What needs to be done — From the entries below, return every line that includes the word "computer".

Data for the task —

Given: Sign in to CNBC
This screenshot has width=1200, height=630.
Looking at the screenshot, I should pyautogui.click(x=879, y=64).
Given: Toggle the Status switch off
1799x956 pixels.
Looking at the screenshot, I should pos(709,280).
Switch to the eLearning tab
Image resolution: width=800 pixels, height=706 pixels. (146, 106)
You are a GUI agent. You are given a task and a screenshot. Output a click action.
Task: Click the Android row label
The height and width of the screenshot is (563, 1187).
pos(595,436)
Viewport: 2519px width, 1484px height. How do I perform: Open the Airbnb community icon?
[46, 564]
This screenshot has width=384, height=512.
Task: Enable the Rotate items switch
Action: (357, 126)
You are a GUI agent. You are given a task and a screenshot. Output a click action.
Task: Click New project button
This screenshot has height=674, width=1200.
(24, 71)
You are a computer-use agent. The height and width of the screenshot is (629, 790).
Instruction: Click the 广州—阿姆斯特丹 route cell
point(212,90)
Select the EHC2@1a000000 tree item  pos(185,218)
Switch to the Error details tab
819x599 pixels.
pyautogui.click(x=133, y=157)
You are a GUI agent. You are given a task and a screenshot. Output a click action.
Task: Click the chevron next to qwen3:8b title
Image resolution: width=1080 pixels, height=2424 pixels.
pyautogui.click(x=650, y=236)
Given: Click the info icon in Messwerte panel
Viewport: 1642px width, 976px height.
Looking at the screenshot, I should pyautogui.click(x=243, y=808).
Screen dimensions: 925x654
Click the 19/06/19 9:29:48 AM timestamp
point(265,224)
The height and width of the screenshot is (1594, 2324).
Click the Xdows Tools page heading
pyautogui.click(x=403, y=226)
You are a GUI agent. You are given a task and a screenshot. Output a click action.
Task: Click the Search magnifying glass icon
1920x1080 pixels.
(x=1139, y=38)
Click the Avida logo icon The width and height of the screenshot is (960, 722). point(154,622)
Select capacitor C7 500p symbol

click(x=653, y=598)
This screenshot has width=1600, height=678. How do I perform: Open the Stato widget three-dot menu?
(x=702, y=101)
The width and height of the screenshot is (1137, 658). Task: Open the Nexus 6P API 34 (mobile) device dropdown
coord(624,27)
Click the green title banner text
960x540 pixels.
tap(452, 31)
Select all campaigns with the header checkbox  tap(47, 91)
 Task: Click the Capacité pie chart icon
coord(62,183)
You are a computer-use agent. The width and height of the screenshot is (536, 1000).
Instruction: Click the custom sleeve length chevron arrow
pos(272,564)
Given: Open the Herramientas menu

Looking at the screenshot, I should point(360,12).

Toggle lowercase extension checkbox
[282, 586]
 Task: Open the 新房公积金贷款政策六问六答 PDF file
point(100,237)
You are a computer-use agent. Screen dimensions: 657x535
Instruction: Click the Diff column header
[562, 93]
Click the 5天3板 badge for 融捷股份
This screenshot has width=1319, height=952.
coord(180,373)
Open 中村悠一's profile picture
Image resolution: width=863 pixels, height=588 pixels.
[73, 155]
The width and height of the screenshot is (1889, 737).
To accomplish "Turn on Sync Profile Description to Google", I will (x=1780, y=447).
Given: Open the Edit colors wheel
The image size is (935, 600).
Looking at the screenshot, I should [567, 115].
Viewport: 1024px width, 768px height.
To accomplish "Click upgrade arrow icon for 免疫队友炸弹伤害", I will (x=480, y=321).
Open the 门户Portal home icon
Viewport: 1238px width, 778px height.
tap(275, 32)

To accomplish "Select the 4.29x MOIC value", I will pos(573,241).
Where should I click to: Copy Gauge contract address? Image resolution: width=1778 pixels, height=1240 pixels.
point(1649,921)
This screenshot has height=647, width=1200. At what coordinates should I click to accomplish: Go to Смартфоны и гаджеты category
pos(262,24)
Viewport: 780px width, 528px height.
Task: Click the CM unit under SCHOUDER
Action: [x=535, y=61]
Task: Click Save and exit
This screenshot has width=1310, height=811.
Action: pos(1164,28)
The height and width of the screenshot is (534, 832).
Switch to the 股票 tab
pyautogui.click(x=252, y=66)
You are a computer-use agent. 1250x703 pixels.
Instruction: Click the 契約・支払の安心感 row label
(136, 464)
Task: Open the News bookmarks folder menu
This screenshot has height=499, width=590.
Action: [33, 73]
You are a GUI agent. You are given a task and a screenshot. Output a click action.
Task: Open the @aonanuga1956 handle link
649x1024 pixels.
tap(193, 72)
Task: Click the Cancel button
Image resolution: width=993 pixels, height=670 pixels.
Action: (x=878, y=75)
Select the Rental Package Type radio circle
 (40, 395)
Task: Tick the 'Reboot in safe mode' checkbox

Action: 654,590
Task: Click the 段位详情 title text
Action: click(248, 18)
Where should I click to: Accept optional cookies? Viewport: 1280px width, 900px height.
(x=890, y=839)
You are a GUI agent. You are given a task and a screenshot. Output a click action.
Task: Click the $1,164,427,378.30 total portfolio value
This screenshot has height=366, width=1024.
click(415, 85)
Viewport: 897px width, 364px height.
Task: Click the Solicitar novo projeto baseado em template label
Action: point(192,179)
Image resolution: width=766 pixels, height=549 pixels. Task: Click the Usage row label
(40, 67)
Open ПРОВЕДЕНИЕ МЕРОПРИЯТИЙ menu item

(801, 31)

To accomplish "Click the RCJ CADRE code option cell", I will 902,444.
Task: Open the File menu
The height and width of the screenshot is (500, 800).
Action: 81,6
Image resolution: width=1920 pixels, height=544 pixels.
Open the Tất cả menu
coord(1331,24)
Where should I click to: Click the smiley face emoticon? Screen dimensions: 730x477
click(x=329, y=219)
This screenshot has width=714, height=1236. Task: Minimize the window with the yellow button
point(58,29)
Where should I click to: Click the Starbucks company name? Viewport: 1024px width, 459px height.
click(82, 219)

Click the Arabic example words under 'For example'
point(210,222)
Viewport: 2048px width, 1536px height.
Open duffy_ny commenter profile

Finished exercise —
You are a computer-use agent. The height and width of the screenshot is (629, 790).
You are a computer-use agent. The width and height of the screenshot is (536, 1000).
You are a computer-use agent. Screen dimensions: 657x535
You are a computer-use agent. 1250x703 pixels.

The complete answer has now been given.